A liminar havia sido concedida pelo juiz Renato Augusto Pereira Maia, 11ª Vara da Fazenda Pública da capital, e determinava ainda que o governo de São Paulo criasse mecanismos para assegurar o correto uso das câmeras corporais por parte das forças policiais, evitando que não funcionem durante o trabalho. A decisão obrigava ainda que fossem protegidos os entornos de escolas e creches durante as operações e foi tomada a pedido da Defensoria Pública e da ONG Conecta Direitos Humanos.
O presidente do TJ determinou que qualquer decisão sobre o tema só venha a ser discutida em segunda instância, pelos desembargadores.
A operação Escudo deflagrou vários protestos de moradores do litoral paulista, que argumentam que a Polícia Militar estava matando inocentes. Entre os mortos estava o adolescente Luiz Gustavo Costa Campos, de 15 anos, a 23ª pessoa morta no âmbito da Operação Escudo, no Guarujá. O boletim de ocorrência dizia que o garoto “sacou uma pistola e apontou na direção dos policiais”, que dispararam de volta em legítima defesa e o mataram. Mas de acordo com familiares , o adolescente não tinha nenhum envolvimento com o crime e estava a caminho da casa de um amigo, que iria acompanhá-lo ao dentista.

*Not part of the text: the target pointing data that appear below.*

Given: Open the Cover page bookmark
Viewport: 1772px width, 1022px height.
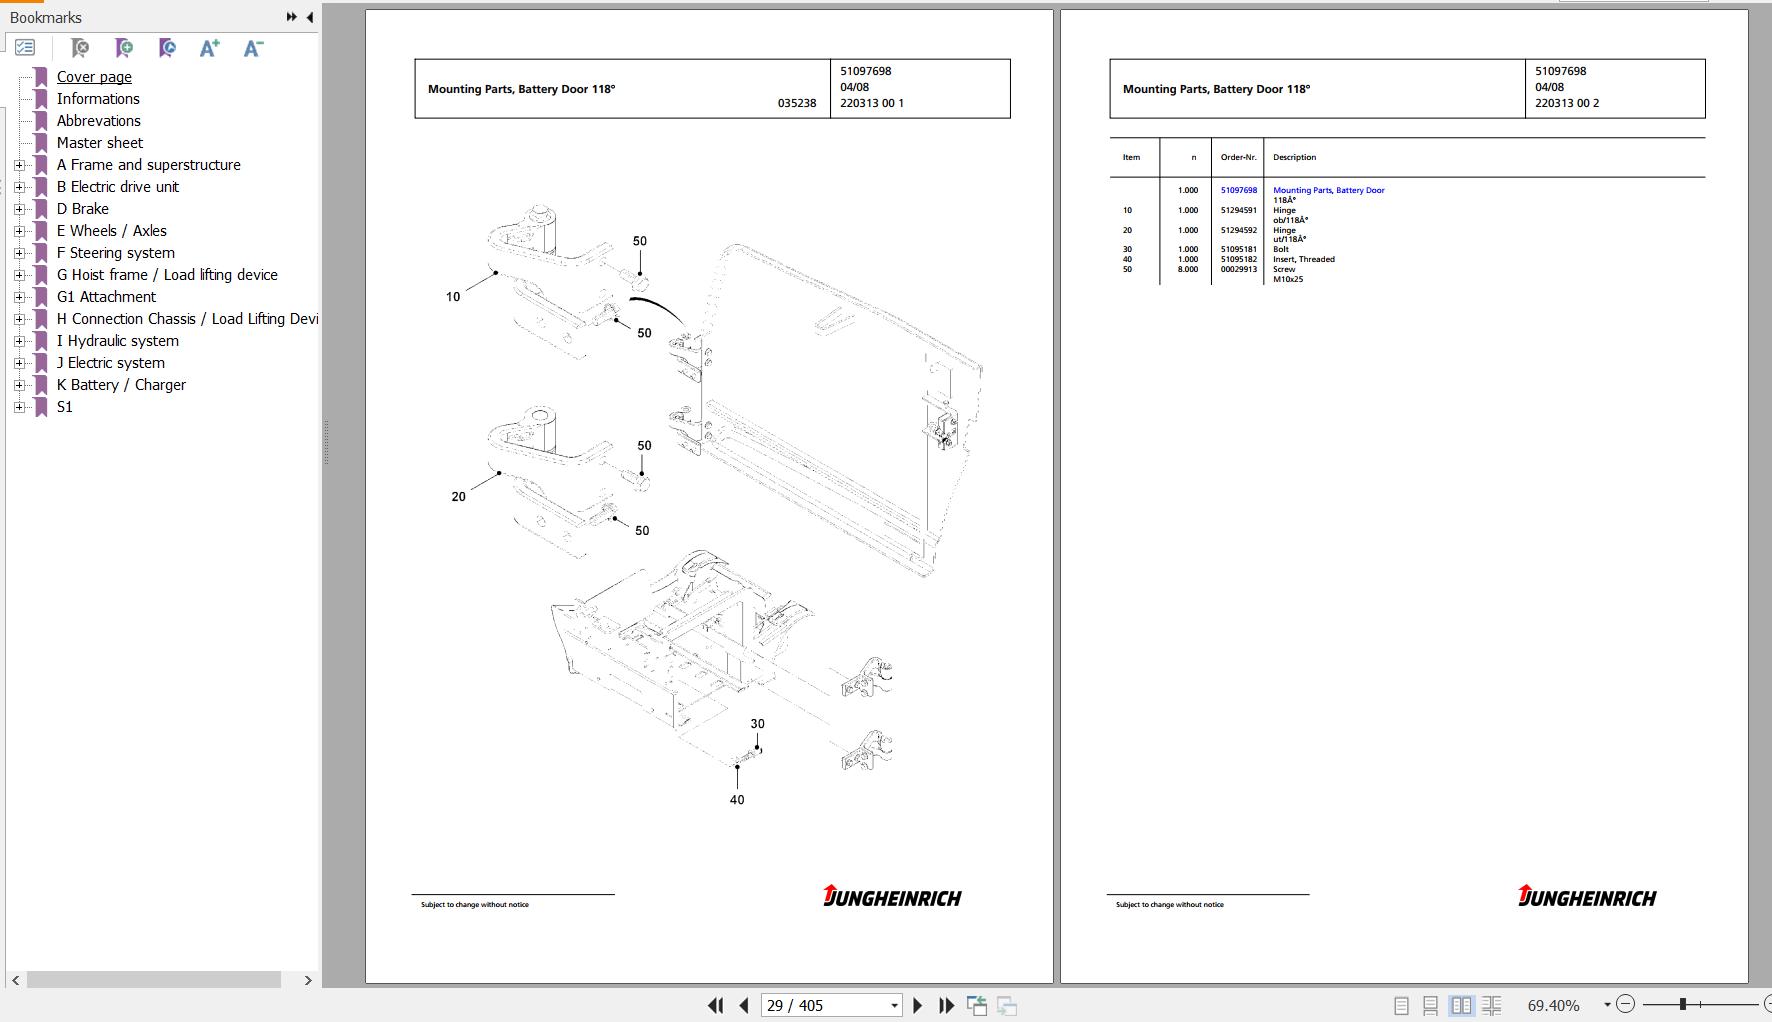Looking at the screenshot, I should (94, 77).
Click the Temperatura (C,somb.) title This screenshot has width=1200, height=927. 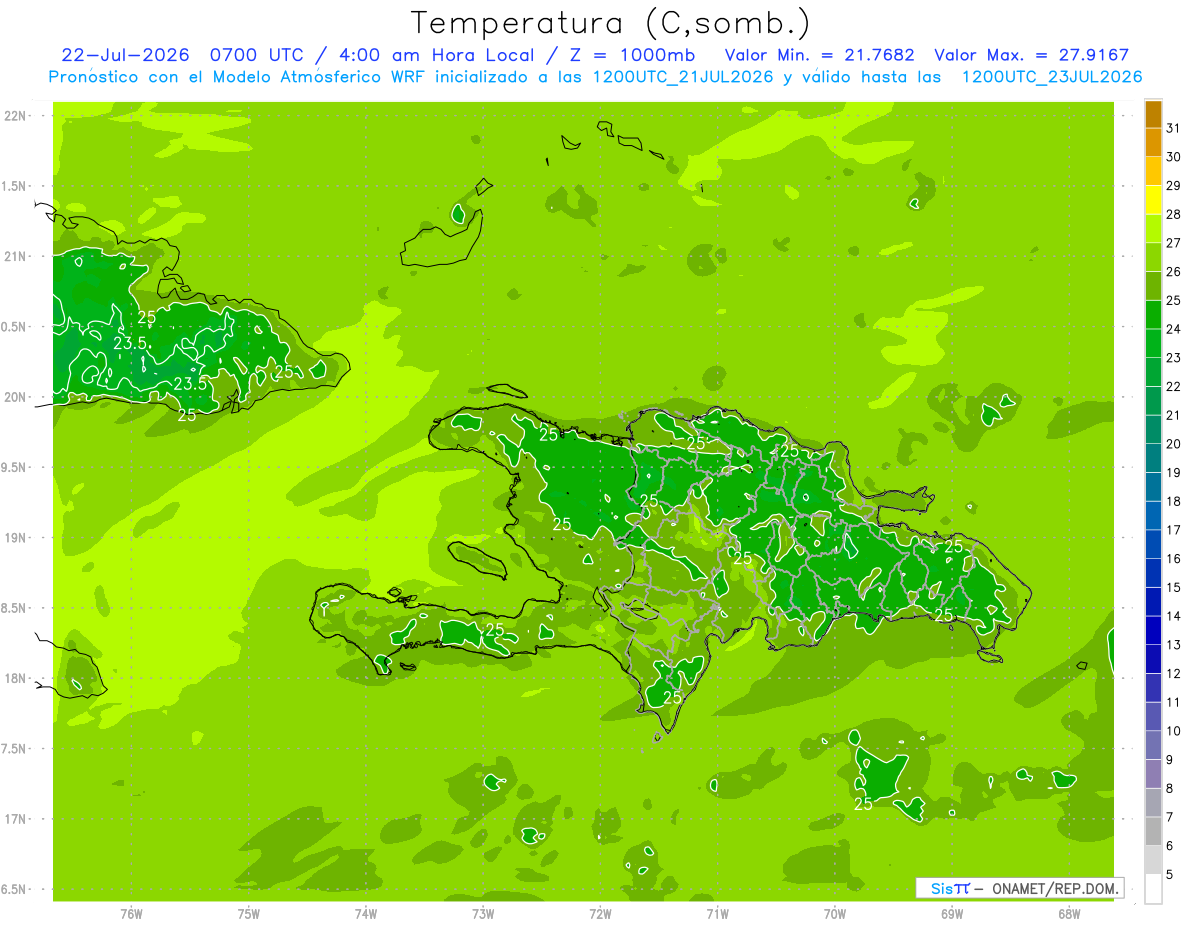tap(611, 23)
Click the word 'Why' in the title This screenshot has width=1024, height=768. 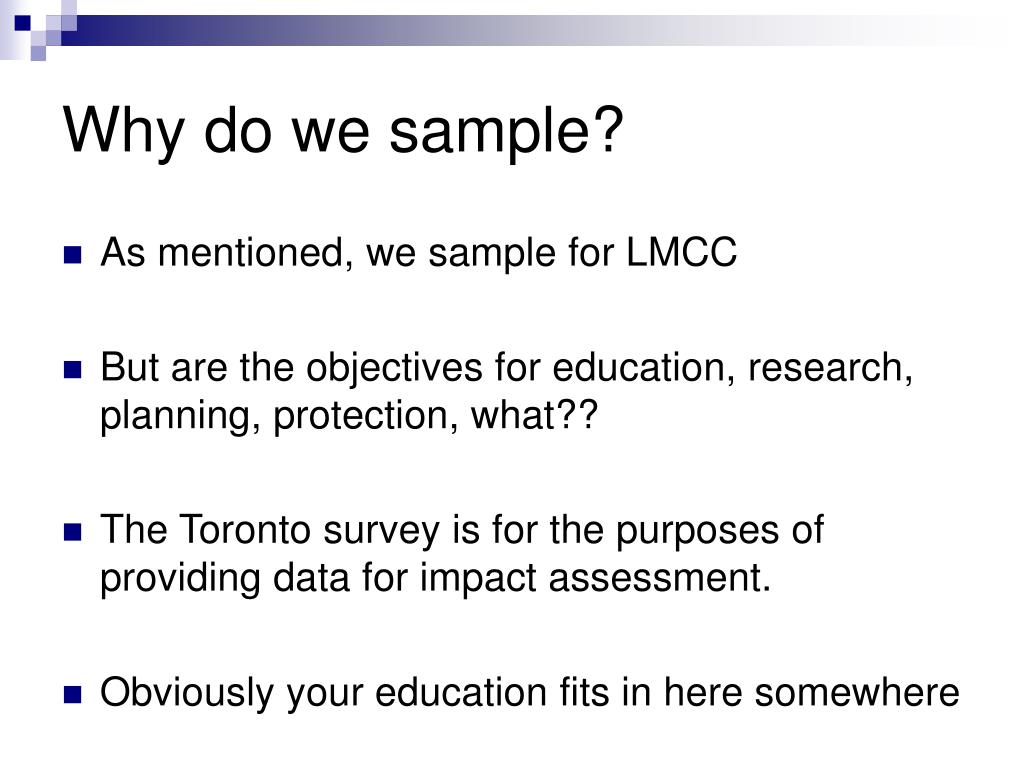click(x=123, y=131)
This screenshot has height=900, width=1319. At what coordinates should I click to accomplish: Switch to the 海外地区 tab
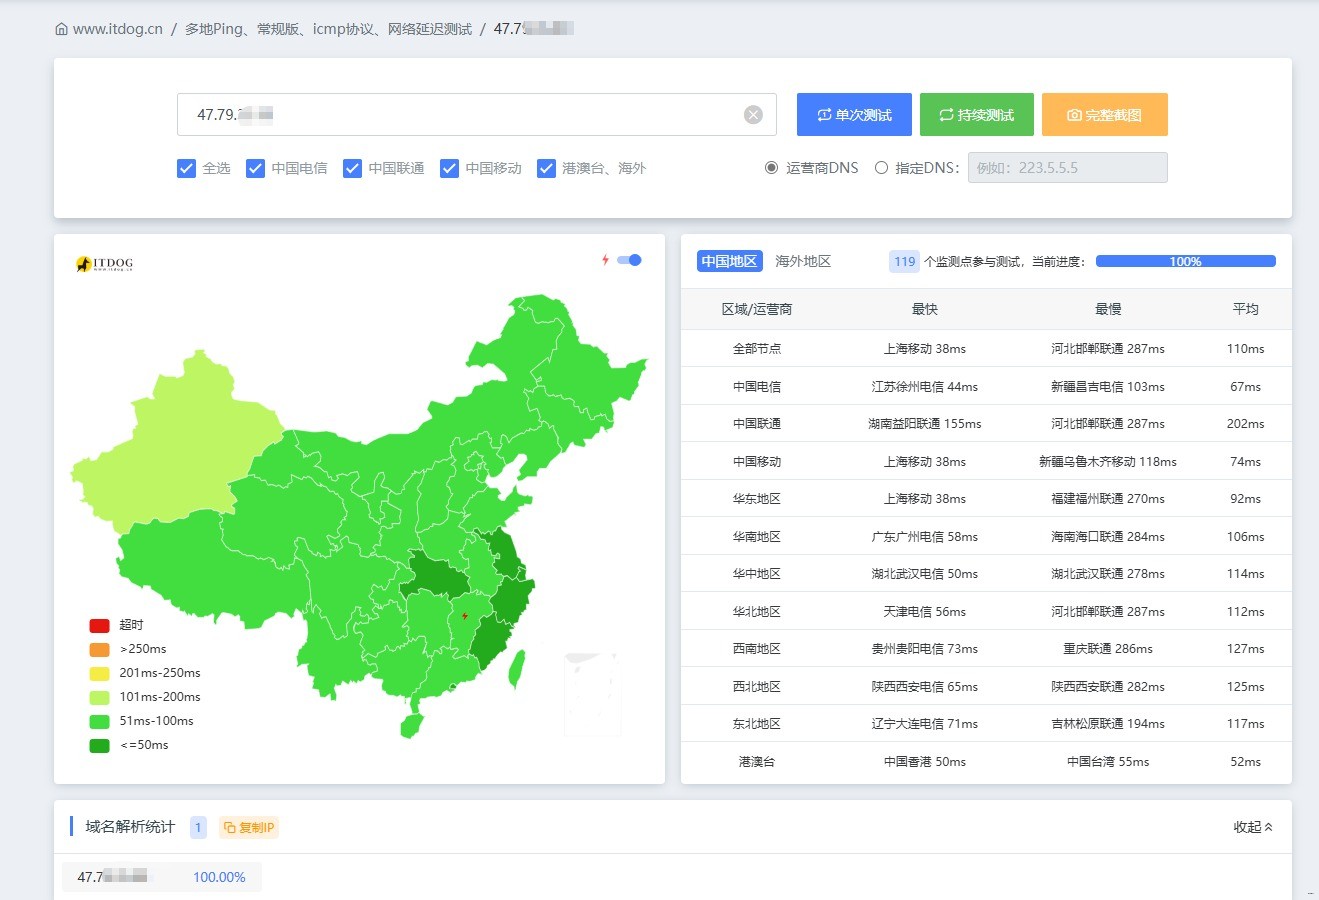(x=803, y=261)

Três dias depois do anúncio do término da operação Escudo, a Polícia Militar deflagrou uma “nova edição” como “resposta” a ataques a agentes ocorridos no Litoral de São Paulo durante o feriado prolongado de 7 de setembro. No dia 8 de setembro, o sargento aposentado Gerson Antunes Lima, de 55 anos, foi assassinado a tiros em São Vicente. No fim de semana, outros dois policiais foram baleados em São Vicente e Santos.
Na nova investida pela morte do sargento aposentado, a jovem Yasmin Isabel Alves do Carmo, de 22 anos, foi atingida na cabeça durante tiroteio entre a polícia e um ciclista. Ela era mãe de três filhos, um deles um bebê de 10 meses, e havia acabado de sair de casa.
Luciana Zaffalon, diretora-executiva da ONG JUSTA, afirma que o instrumento jurídico usado para acionar diretamente o presidente do TJ é a “suspensão de segurança”, que tem sido usada com frequência pelo governo paulista nas áreas prisional e de segurança pública.
Um levantamento feito pela ONG mostra que dos 29 pedidos apresentados ao TJ-SP pelo governo do estado em 2021, 83% foram aceitos, suspendendo decisões de primeiro grau.
Segundo ela, ainda este ano, o tema será levado à Corte Interamericana de Direitos Humanos, para que o instrumento judicial seja modulado e não possa ser usado em detrimento de garantia de direitos mínimos à população. “Neste caso, não ter câmera viola o direito à vida das pessoas”, diz.
Luciana ressalta que, no caso de São Paulo, o TJ-SP decide a favor do governo do estado em praticamente todas as demandas e lembra que, embora o presidente da Corte tenha alegado que a decisão de obrigar o uso de câmeras corporais impacta o orçamento do estado, no ano passado o Tribunal foi beneficiado justamente com o remanejamento de verbas.
“O Tribunal foi beneficiado com mais de R$ 210 milhões em 2021 e foi uma verba direcionada principalmente à folha de pagamentos. O remanejamento que seria necessário para o uso das câmeras é inferior à essa quantia”, afirma.